Problem description: Could you transcribe exactly the lines from the one containing "The height and" through the last line of the records below, leaving out the pictures?

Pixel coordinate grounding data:
----

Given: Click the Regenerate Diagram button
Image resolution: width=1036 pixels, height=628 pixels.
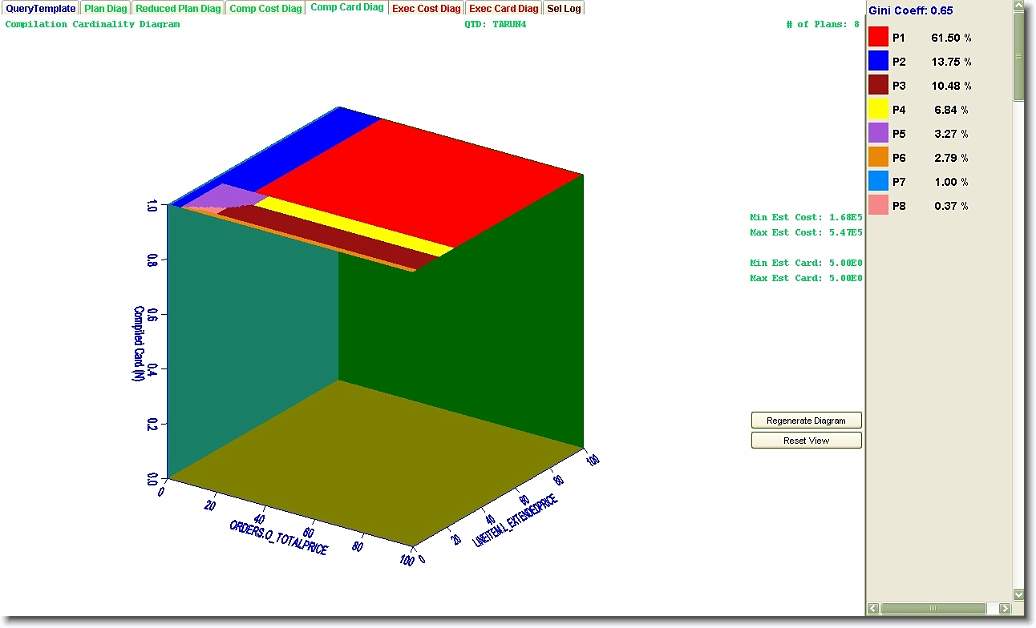Looking at the screenshot, I should 806,421.
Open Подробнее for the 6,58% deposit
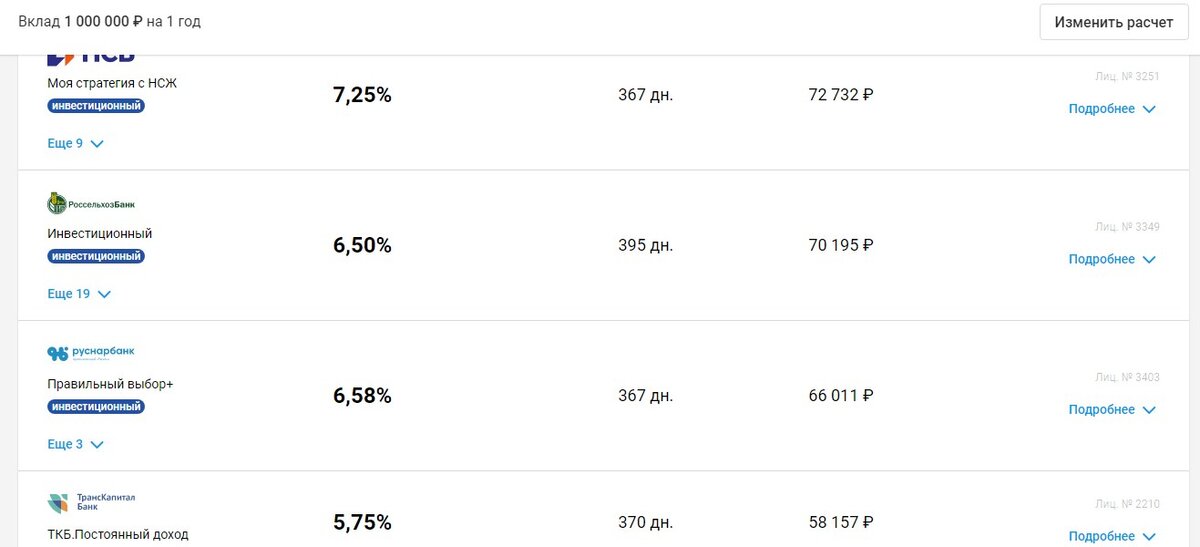The image size is (1200, 547). 1112,410
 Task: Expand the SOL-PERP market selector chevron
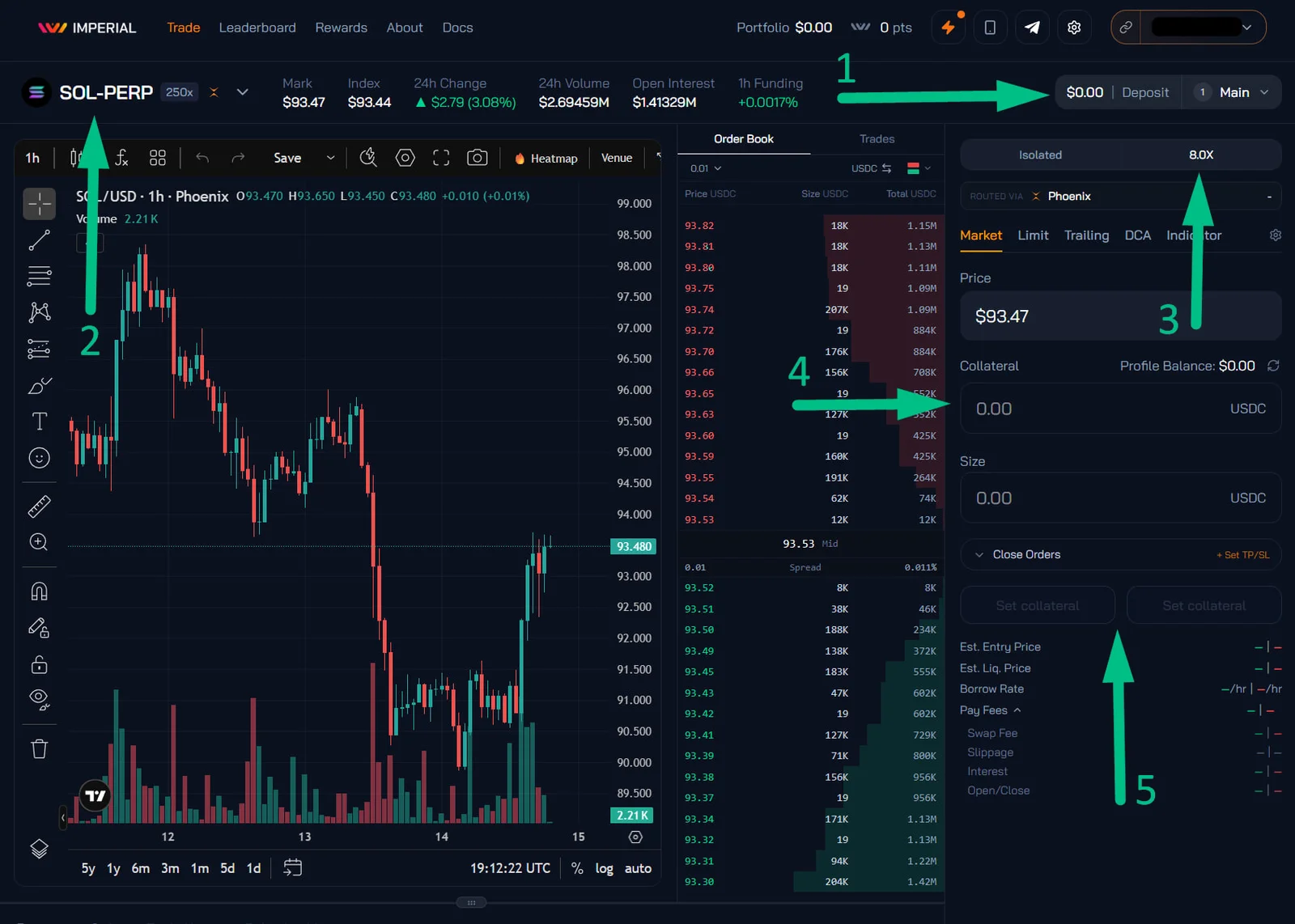coord(242,92)
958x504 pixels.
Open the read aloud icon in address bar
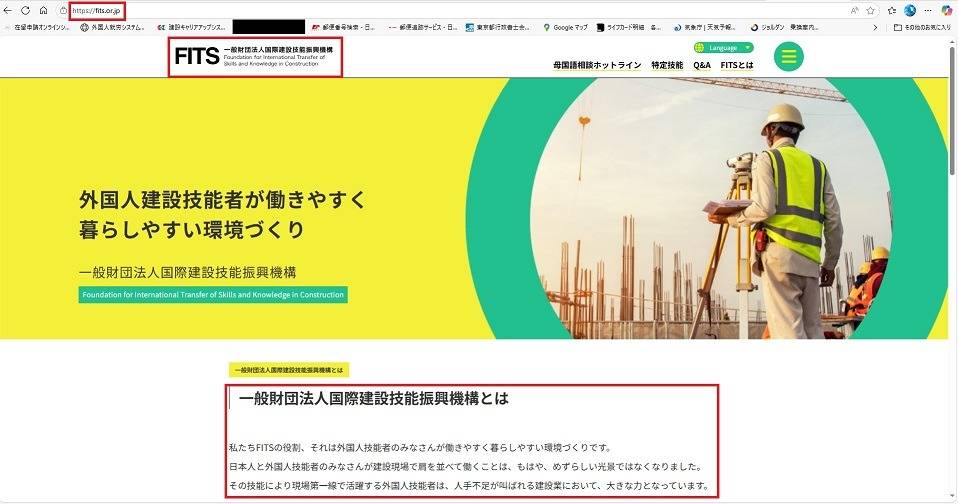852,10
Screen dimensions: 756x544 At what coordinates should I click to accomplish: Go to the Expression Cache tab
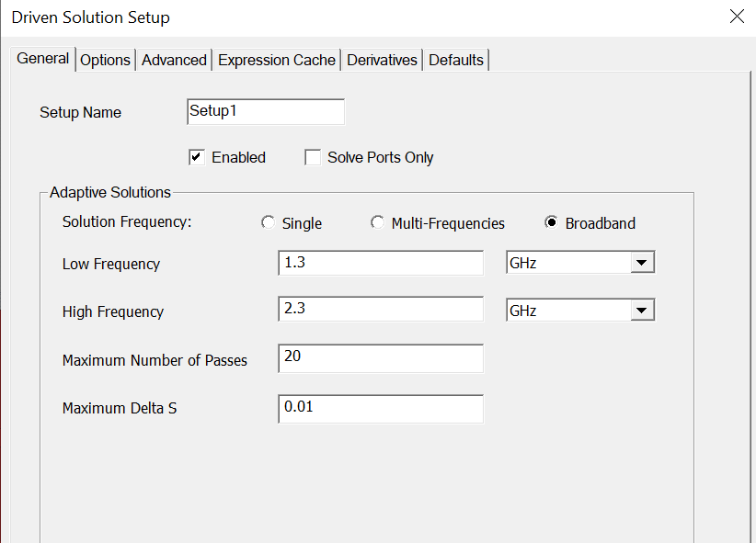[x=277, y=60]
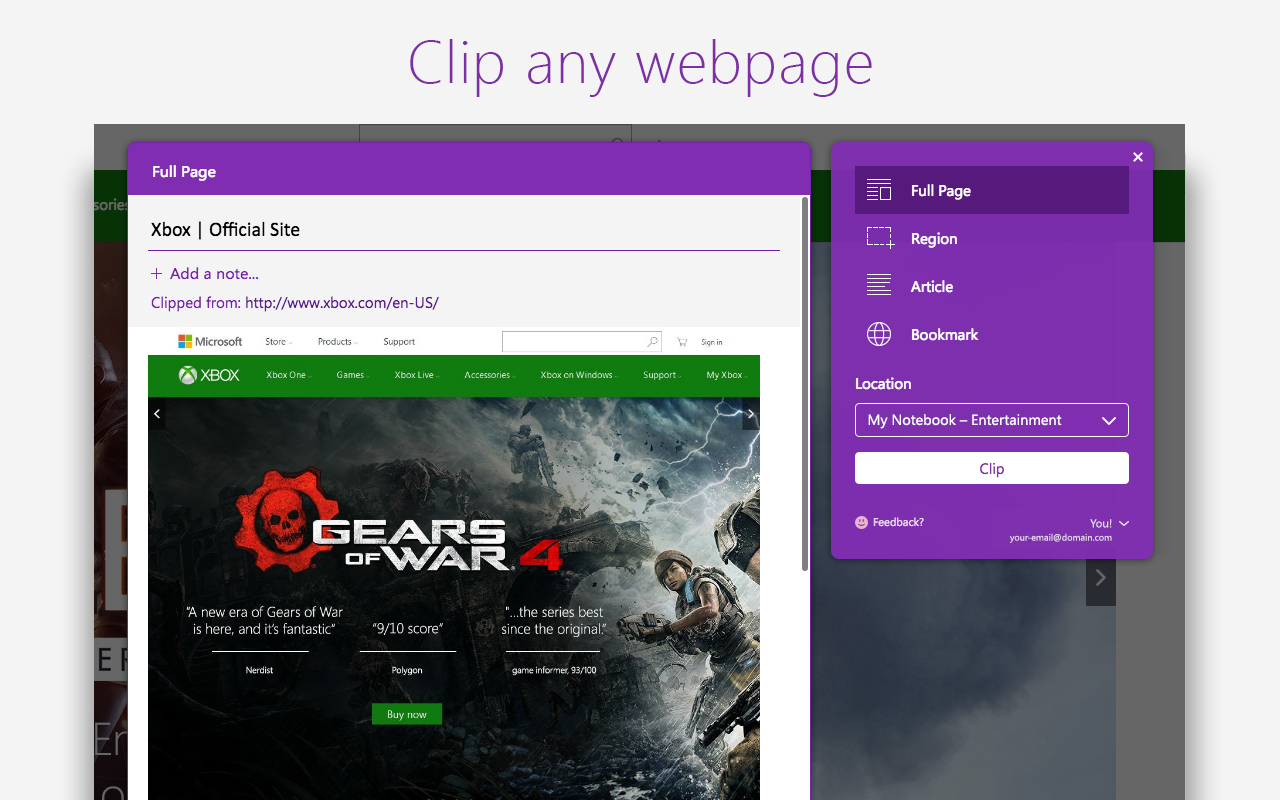Image resolution: width=1280 pixels, height=800 pixels.
Task: Click the Add a note link
Action: [204, 273]
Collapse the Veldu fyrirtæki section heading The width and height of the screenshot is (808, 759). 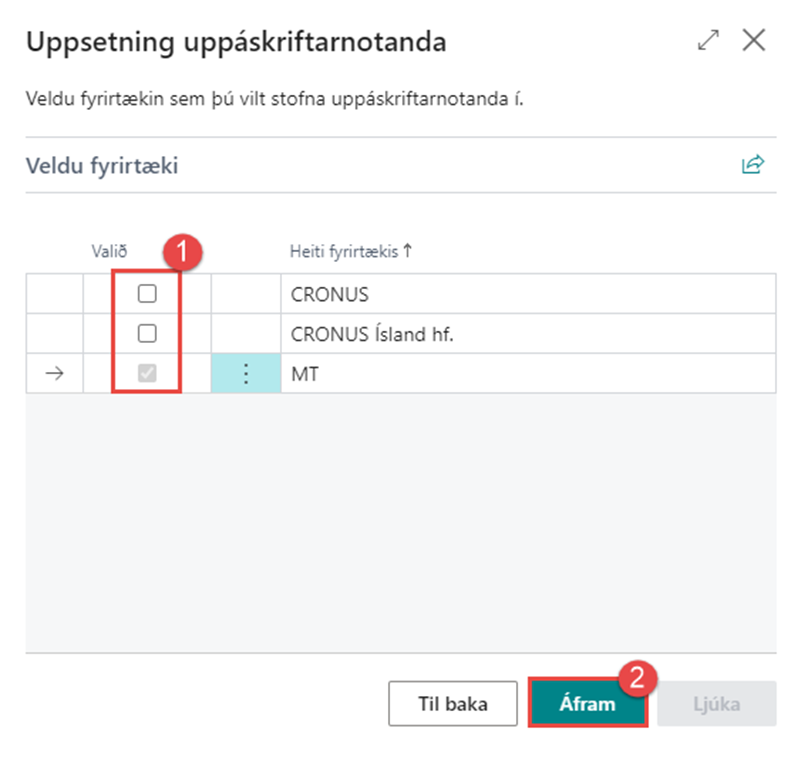point(102,166)
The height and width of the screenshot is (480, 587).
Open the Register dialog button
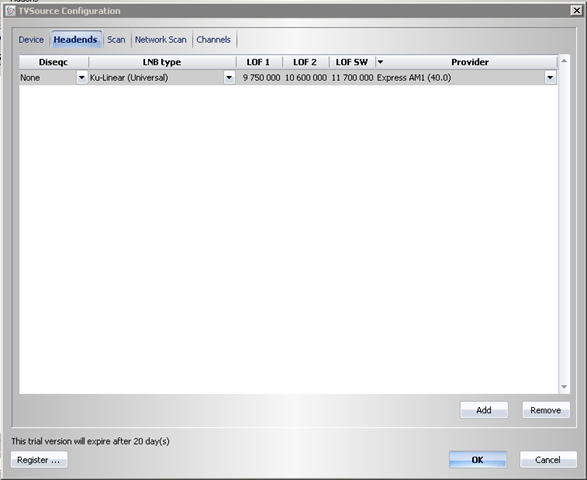(39, 460)
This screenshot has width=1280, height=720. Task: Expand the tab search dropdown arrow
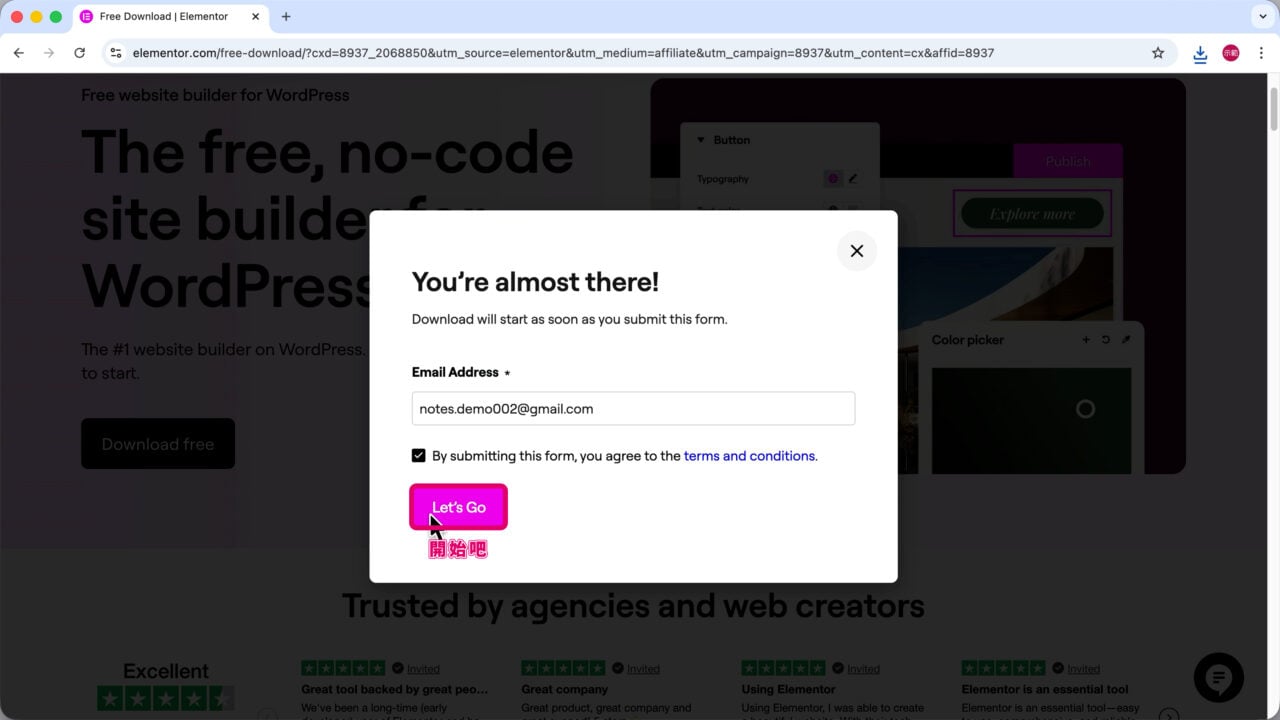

----

Solution to the problem:
The height and width of the screenshot is (480, 587).
Open the Register dialog button
(39, 460)
This screenshot has width=1280, height=720. Task: Expand the tab search dropdown arrow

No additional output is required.